The Danish author Hans Christian Andersen is best remembered for elevating the traditional fairy tales to literary status. Initially, his first published book only featured four stories, to which he later added another twenty-one that turned the collection into his most famous work. “The Little Mermaid” appeared in 1837 and is a tale where the core Christian values Andersen admired abound in the story’s events and motifs.
Spirituality is intrinsic to Andersen’s tale; he uses the story of the unnamed sea princess to illustrate “the beauty and goodness of God’s creation” (Altmann and de Vos, 143). As a Danish Catholic, Andersen also romanticized the notion of sacrifices for love and “the eternal,” entertaining the idea that life was “a road to heaven for the faithful” (Altmann and de Vos, 143). Thus, the mermaid risks everything she has—her home, family, and body—for the human prince’s love and an eternal soul: “He is certainly sailing above, he in … whose hands I should like to place the happiness of my life. I will venture all for him and to win an immortal soul.” (147). In a reenactment of Jesus Christ’s sufferings, the little mermaid endures many physical hardships for her innocent desire, including cutting off her tongue and trading her fishtail for human legs that feel like she was treading upon sharp knives with every step (151). These trials test the mermaid’s resolve and prove the purity of her wish. Another Christian connotation also comes from the scene when the mermaid meets with the witch: she has to drink the witch’s blood for the spell to work, mirroring the offering of the blood and body of Christ in churches. Although the little mermaid gives so much of herself for love, the human prince never falls in love with her; he only sees her as a sister and marries another. At the end of the story, the mermaid has to decide between saving herself or saving him, of which she selflessly chooses the latter.

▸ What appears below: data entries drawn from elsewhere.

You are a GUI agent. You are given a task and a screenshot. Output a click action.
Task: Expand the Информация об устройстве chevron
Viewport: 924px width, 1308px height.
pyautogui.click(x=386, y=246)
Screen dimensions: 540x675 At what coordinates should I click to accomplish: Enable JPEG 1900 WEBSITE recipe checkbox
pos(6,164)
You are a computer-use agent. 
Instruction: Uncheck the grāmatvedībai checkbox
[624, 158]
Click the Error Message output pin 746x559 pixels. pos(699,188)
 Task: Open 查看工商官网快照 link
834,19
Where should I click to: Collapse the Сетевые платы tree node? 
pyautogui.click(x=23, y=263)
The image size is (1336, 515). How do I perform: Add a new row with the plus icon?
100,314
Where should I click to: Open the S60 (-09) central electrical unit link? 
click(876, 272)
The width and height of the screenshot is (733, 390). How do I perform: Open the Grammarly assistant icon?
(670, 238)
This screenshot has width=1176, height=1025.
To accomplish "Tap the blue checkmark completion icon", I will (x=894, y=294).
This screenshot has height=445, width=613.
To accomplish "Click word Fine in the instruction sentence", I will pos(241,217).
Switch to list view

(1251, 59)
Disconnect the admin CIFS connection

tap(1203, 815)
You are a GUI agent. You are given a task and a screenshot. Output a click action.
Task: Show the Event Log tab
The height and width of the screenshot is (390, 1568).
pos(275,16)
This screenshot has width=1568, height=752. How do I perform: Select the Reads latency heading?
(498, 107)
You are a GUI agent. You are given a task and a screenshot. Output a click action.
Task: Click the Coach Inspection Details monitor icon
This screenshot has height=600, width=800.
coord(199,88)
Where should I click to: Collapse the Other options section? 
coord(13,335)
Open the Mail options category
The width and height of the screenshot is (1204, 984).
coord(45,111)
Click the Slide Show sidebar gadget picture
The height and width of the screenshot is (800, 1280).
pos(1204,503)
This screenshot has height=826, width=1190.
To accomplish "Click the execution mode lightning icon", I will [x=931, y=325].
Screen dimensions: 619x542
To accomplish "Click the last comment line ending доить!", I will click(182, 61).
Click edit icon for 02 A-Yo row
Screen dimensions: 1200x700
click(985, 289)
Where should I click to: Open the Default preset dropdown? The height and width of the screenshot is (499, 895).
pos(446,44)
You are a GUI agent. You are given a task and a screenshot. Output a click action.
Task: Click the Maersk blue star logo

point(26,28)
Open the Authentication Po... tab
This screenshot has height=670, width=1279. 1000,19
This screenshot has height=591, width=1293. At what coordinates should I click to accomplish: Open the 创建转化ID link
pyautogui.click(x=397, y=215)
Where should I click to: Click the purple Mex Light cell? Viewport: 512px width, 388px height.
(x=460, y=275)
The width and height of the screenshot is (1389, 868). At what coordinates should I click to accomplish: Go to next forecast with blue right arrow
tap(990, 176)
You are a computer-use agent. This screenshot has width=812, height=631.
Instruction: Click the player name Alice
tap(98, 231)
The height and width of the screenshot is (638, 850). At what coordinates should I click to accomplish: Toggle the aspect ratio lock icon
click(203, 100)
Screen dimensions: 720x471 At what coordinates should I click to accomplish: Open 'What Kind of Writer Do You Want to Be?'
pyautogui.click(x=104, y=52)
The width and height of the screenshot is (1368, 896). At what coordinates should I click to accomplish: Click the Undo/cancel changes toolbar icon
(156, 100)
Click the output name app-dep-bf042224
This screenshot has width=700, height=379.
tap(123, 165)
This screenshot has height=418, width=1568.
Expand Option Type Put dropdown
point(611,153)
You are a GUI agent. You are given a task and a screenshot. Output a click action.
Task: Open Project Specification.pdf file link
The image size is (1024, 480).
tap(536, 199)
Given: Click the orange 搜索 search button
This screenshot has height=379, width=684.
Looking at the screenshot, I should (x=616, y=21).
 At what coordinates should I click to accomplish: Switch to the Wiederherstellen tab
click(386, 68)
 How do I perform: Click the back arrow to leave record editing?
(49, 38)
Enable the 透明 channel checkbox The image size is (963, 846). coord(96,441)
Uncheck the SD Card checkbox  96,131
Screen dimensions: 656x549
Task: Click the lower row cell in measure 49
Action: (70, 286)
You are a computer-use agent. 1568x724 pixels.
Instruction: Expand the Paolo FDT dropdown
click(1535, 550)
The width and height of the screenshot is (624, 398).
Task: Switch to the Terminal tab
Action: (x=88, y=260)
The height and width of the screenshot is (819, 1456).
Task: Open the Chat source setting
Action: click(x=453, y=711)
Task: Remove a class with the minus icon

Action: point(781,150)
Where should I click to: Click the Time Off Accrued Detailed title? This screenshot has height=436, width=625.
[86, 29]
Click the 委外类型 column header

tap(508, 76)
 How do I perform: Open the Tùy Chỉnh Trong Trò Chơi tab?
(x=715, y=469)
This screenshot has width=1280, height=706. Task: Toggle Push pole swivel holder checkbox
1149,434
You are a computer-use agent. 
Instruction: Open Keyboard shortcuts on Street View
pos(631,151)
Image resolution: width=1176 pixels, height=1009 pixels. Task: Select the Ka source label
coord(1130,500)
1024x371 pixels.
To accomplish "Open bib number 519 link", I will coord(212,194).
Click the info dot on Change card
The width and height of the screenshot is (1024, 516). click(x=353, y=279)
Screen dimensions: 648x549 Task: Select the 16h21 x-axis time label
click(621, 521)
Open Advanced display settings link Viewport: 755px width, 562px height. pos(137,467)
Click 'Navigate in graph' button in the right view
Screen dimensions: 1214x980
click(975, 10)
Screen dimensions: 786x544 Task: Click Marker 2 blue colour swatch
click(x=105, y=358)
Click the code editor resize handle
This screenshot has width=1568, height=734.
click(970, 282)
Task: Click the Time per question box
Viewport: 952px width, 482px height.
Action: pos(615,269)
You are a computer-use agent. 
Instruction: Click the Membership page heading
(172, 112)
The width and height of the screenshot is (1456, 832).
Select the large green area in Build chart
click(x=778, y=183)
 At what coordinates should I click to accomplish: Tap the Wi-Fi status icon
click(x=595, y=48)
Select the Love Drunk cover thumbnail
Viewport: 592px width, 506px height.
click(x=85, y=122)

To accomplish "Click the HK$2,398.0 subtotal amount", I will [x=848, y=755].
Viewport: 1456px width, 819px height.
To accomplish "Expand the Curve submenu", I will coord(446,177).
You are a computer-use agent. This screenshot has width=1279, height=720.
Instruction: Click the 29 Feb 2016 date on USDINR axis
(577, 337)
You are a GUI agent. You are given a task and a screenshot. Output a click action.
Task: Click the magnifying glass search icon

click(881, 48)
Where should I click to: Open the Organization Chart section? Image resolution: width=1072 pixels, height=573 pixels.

Through the many hardships she silently endures, the story attests to the little mermaid’s good nature. She cannot commit to killing the one she loves because of her kind and pure soul. Accepting her tragic fate and unreciprocated love, the mermaid dies and turns into sea foam, ascending to “the daughters of the air” where she is awarded for her selflessness: “You have … raised yourself to the spirit world by your good deeds, and now, by striving for three hundred years in the same way, you may obtain an immortal soul.” (168). While the mermaid did not receive the prince’s love, she obtained something more valuable: a place in ‘the eternal’ around her. Her gateway to immortality was always through the prince, which is why the little mermaid committed to him and her physical demise. The tragedy of him not falling in love with the mermaid is illusory; her suffering was instead an offering of self-sacrifice to the greater goal of achieving eternal life.
Hans Christian Andersen formed his fame around his stories with no traditional happy endings typical of fairy tales. Instead, he created stories that could become a vehicle for spiritual guidance, portraying elements instrumental to his religion. “The Little Mermaid” upholds Christian morality through its selfless protagonist, a common theme in Andersen’s tales that “have the virtues and defects of conscious literary art,” tending to be “a parable rather than a myth” (Altmann and de Vos 42). The message speaks to virtues ascribed to Christianity such as love, self-sacrifice, and kindness, all attributes available for people to lead a good and peaceful existence in life and beyond it.
Altmann, Anna E. and Gail de Vos. Tales, Then and Now: More Folktales as Literary Fictions For Young Adults. Libraries Unlimited, 2001.
Andersen, H. C. Hans Andersen’s Fairy Tales Second Series: “The Little Mermaid.” Edited by J. H. Stickney and illustrated by Edna F. Hart, 1915. Project Gutenberg, gutenberg.org/cache/epub/32572/pg32572-images.html.